## Work required:
Set the images aside and retype the whole listing exactly.
+++ Supplied information +++
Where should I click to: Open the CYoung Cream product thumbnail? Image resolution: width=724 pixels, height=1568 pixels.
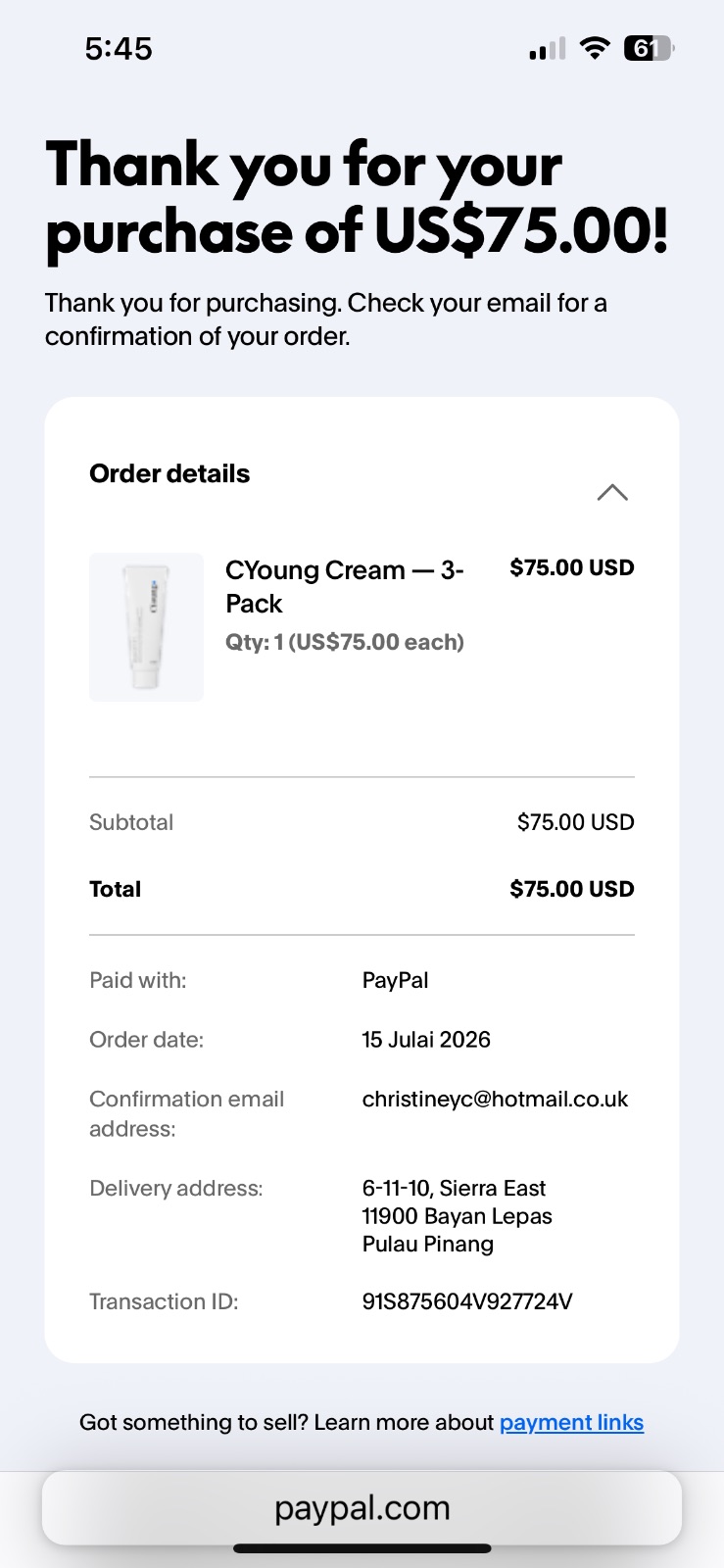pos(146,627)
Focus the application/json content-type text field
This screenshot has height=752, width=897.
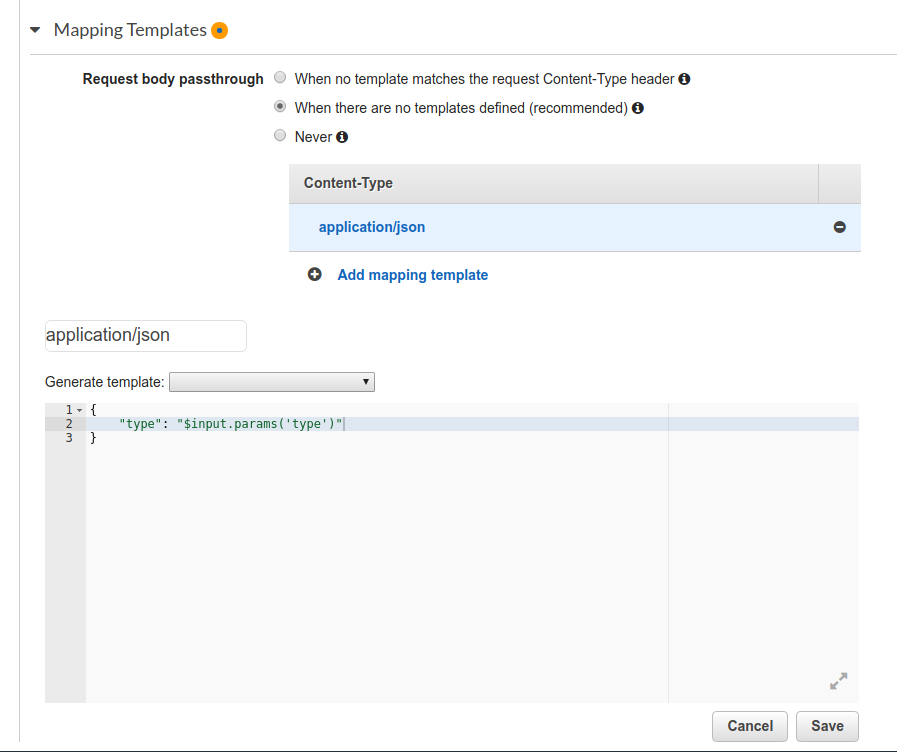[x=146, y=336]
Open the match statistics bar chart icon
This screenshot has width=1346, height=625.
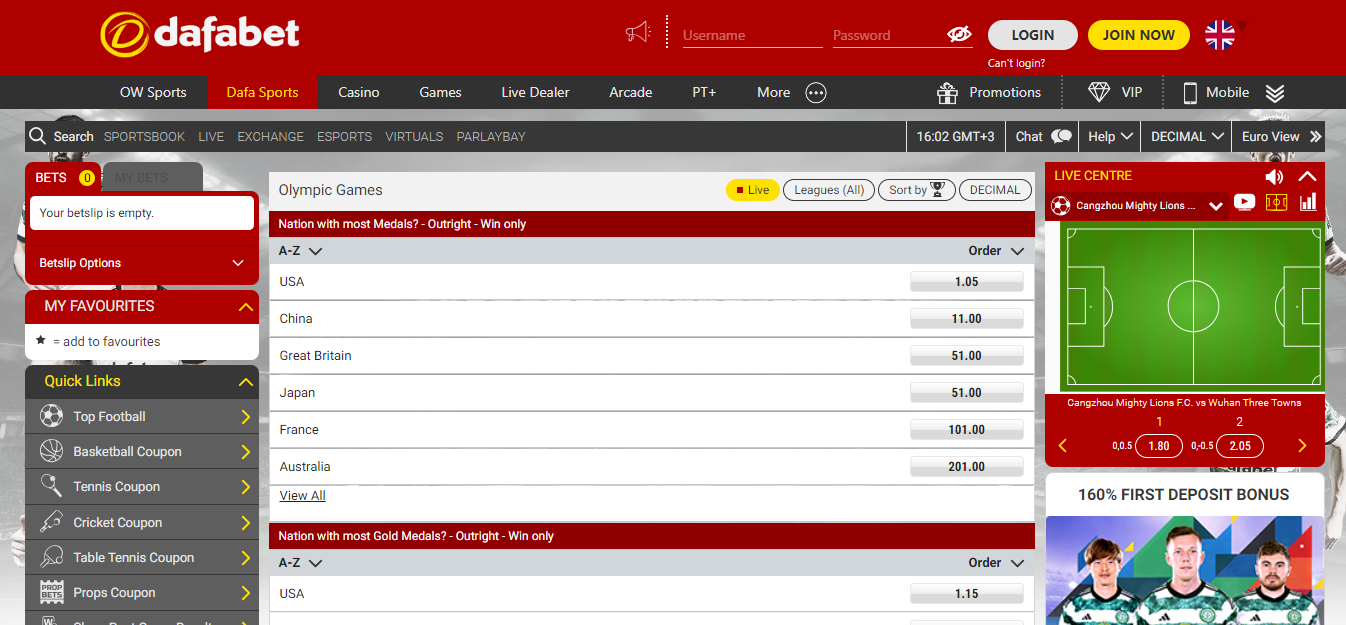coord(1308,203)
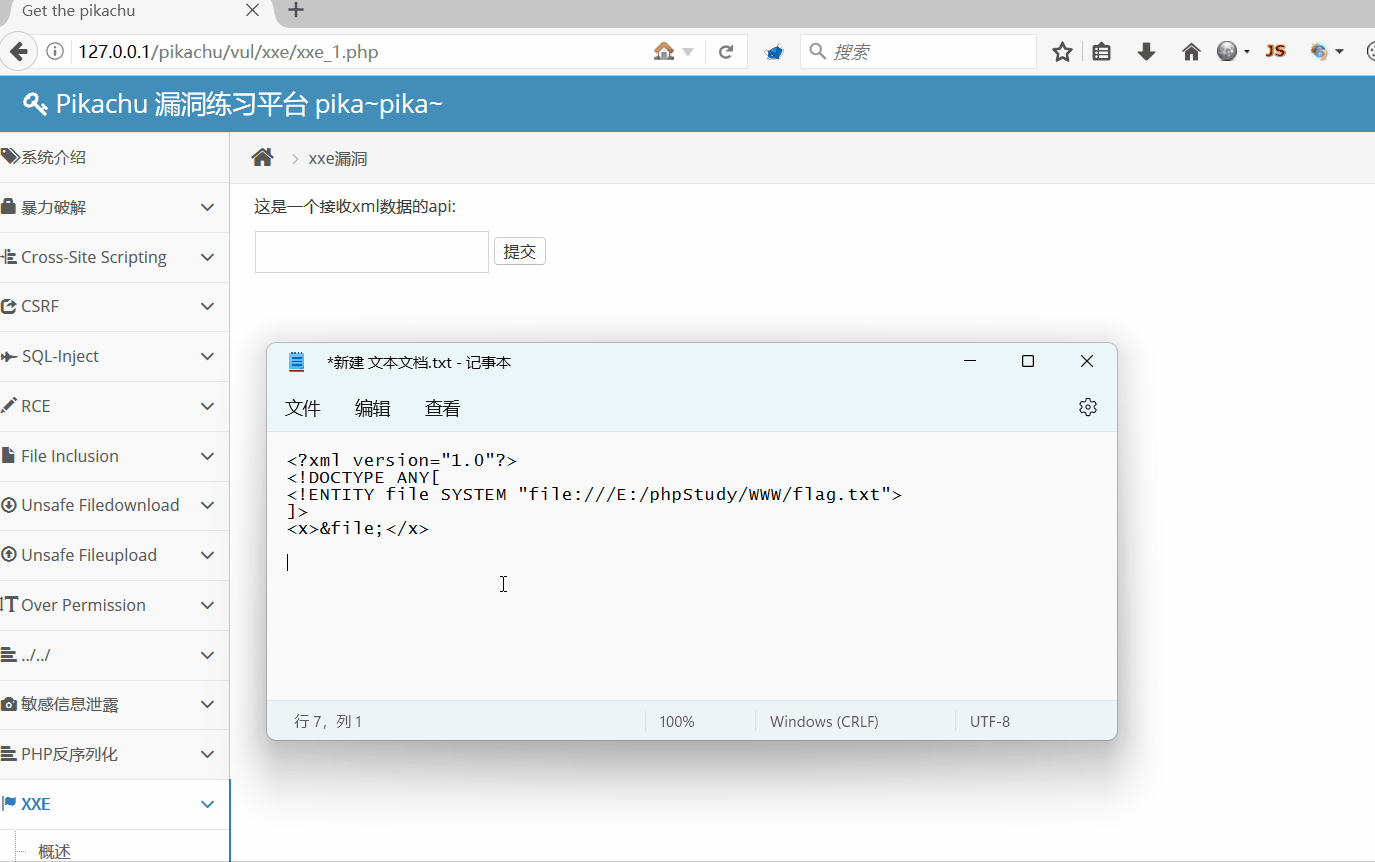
+++
## Task output:
Where should I click to: Open the CYoung Cream product thumbnail? Image resolution: width=724 pixels, height=1568 pixels.
pos(146,627)
Focus the application/json content-type text field
This screenshot has height=752, width=897.
[x=146, y=336]
Open the match statistics bar chart icon
This screenshot has width=1346, height=625.
coord(1308,203)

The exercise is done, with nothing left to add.